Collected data
▼▼▼
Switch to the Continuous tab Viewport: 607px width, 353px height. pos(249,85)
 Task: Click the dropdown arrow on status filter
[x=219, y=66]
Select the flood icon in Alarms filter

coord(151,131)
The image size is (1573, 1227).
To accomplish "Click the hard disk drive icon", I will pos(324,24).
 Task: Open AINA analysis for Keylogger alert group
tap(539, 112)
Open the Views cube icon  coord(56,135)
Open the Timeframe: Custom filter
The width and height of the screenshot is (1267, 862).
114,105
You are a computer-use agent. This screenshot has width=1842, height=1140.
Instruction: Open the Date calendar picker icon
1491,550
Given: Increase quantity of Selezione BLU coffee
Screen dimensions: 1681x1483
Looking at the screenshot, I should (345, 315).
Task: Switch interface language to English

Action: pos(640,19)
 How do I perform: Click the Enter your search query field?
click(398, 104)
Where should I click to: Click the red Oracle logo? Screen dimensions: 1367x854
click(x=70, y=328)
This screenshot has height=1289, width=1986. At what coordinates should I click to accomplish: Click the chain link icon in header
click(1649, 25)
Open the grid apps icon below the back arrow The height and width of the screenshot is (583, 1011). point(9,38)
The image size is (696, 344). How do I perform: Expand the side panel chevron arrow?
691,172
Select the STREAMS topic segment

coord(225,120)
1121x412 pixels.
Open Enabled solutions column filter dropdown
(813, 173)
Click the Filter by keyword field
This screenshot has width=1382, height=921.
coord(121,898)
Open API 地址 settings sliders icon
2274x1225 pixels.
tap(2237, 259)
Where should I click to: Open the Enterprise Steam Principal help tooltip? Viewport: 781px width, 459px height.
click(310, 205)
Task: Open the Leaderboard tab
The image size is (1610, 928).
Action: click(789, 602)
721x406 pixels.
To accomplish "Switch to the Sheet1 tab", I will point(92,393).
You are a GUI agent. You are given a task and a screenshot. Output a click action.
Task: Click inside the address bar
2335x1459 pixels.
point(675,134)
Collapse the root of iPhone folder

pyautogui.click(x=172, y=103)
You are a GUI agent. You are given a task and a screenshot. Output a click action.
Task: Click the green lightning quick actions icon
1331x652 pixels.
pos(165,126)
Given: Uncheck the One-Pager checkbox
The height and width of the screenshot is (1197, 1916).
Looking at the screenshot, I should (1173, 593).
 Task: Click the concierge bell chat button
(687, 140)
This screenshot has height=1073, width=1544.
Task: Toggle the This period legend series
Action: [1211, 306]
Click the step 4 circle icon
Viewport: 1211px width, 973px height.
▲▲▲
* TASK TO COMPLETE
Beginning at the top of the entries above, output each line exactly, and end with the line in which "Open the Timeframe: Custom filter" appears.

* ANSWER BOX
Switch to the Continuous tab Viewport: 607px width, 353px height. pos(249,85)
 Task: Click the dropdown arrow on status filter
[x=219, y=66]
Select the flood icon in Alarms filter

coord(151,131)
The image size is (1573, 1227).
To accomplish "Click the hard disk drive icon", I will pos(324,24).
 Task: Open AINA analysis for Keylogger alert group
tap(539, 112)
Open the Views cube icon  coord(56,135)
Open the Timeframe: Custom filter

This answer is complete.